■ THE PROBLEM
Would you transcribe all of the data exactly, down to the last character?

Pixel coordinate grounding data:
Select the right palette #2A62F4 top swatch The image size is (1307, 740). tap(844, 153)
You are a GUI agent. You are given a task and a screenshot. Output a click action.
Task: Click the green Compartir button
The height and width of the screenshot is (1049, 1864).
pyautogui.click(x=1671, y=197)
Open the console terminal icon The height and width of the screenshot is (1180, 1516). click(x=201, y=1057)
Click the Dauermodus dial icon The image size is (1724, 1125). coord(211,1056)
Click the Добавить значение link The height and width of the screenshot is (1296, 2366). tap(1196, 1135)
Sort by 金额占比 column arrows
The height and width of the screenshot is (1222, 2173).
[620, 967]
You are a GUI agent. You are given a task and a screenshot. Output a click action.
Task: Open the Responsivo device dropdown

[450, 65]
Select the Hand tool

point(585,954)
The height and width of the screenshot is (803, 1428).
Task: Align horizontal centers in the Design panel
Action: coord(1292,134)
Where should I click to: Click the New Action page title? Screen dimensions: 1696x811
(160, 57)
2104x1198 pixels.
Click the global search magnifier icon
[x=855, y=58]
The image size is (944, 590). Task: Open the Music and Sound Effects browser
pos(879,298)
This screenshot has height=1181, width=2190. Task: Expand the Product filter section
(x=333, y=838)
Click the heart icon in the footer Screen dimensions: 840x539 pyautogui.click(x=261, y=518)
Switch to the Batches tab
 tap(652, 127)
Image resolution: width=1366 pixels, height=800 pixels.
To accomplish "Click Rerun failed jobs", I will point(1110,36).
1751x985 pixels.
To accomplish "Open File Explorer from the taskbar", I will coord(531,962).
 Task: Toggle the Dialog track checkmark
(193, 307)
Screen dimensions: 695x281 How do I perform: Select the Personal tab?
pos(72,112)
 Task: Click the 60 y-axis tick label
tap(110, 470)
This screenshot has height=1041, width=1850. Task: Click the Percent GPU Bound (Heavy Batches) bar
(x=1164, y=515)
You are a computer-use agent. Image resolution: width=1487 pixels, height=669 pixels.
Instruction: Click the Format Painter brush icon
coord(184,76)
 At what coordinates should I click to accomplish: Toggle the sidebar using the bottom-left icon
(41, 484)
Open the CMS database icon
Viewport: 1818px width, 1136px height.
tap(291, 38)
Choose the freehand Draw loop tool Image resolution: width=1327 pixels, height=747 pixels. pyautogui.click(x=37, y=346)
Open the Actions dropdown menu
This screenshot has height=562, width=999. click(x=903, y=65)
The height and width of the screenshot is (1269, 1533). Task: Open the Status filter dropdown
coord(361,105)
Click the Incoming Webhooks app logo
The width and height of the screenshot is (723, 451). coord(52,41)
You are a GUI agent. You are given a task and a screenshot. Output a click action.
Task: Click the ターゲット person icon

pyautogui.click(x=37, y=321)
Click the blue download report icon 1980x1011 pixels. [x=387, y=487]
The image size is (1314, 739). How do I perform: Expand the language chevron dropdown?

■ RESULT OF THIS EXERCISE
Select the right palette #2A62F4 top swatch The image size is (1307, 740). tap(844, 153)
You are a GUI agent. You are given a task and a screenshot. Output a click action.
Task: Click the green Compartir button
The height and width of the screenshot is (1049, 1864).
pyautogui.click(x=1671, y=197)
Open the console terminal icon The height and width of the screenshot is (1180, 1516). click(x=201, y=1057)
Click the Dauermodus dial icon The image size is (1724, 1125). coord(211,1056)
Click the Добавить значение link The height and width of the screenshot is (1296, 2366). tap(1196, 1135)
Sort by 金额占比 column arrows
The height and width of the screenshot is (1222, 2173).
[620, 967]
You are a GUI agent. You are given a task and a screenshot. Output a click action.
Task: Open the Responsivo device dropdown

[450, 65]
Select the Hand tool

point(585,954)
The height and width of the screenshot is (803, 1428).
Task: Align horizontal centers in the Design panel
Action: coord(1292,134)
Where should I click to: Click the New Action page title? Screen dimensions: 1696x811
(160, 57)
2104x1198 pixels.
Click the global search magnifier icon
[x=855, y=58]
The image size is (944, 590). Task: Open the Music and Sound Effects browser
pos(879,298)
This screenshot has height=1181, width=2190. Task: Expand the Product filter section
(x=333, y=838)
Click the heart icon in the footer Screen dimensions: 840x539 pyautogui.click(x=261, y=518)
Switch to the Batches tab
 tap(652, 127)
Image resolution: width=1366 pixels, height=800 pixels.
To accomplish "Click Rerun failed jobs", I will point(1110,36).
1751x985 pixels.
To accomplish "Open File Explorer from the taskbar", I will coord(531,962).
 Task: Toggle the Dialog track checkmark
(193, 307)
Screen dimensions: 695x281 How do I perform: Select the Personal tab?
pos(72,112)
 Task: Click the 60 y-axis tick label
tap(110, 470)
This screenshot has height=1041, width=1850. Task: Click the Percent GPU Bound (Heavy Batches) bar
(x=1164, y=515)
You are a computer-use agent. Image resolution: width=1487 pixels, height=669 pixels.
Instruction: Click the Format Painter brush icon
coord(184,76)
 At what coordinates should I click to accomplish: Toggle the sidebar using the bottom-left icon
(41, 484)
Open the CMS database icon
Viewport: 1818px width, 1136px height.
tap(291, 38)
Choose the freehand Draw loop tool Image resolution: width=1327 pixels, height=747 pixels. pyautogui.click(x=37, y=346)
Open the Actions dropdown menu
This screenshot has height=562, width=999. click(x=903, y=65)
The height and width of the screenshot is (1269, 1533). Task: Open the Status filter dropdown
coord(361,105)
Click the Incoming Webhooks app logo
The width and height of the screenshot is (723, 451). coord(52,41)
You are a GUI agent. You are given a task and a screenshot. Output a click action.
Task: Click the ターゲット person icon

pyautogui.click(x=37, y=321)
Click the blue download report icon 1980x1011 pixels. [x=387, y=487]
The image size is (1314, 739). How do I perform: Expand the language chevron dropdown?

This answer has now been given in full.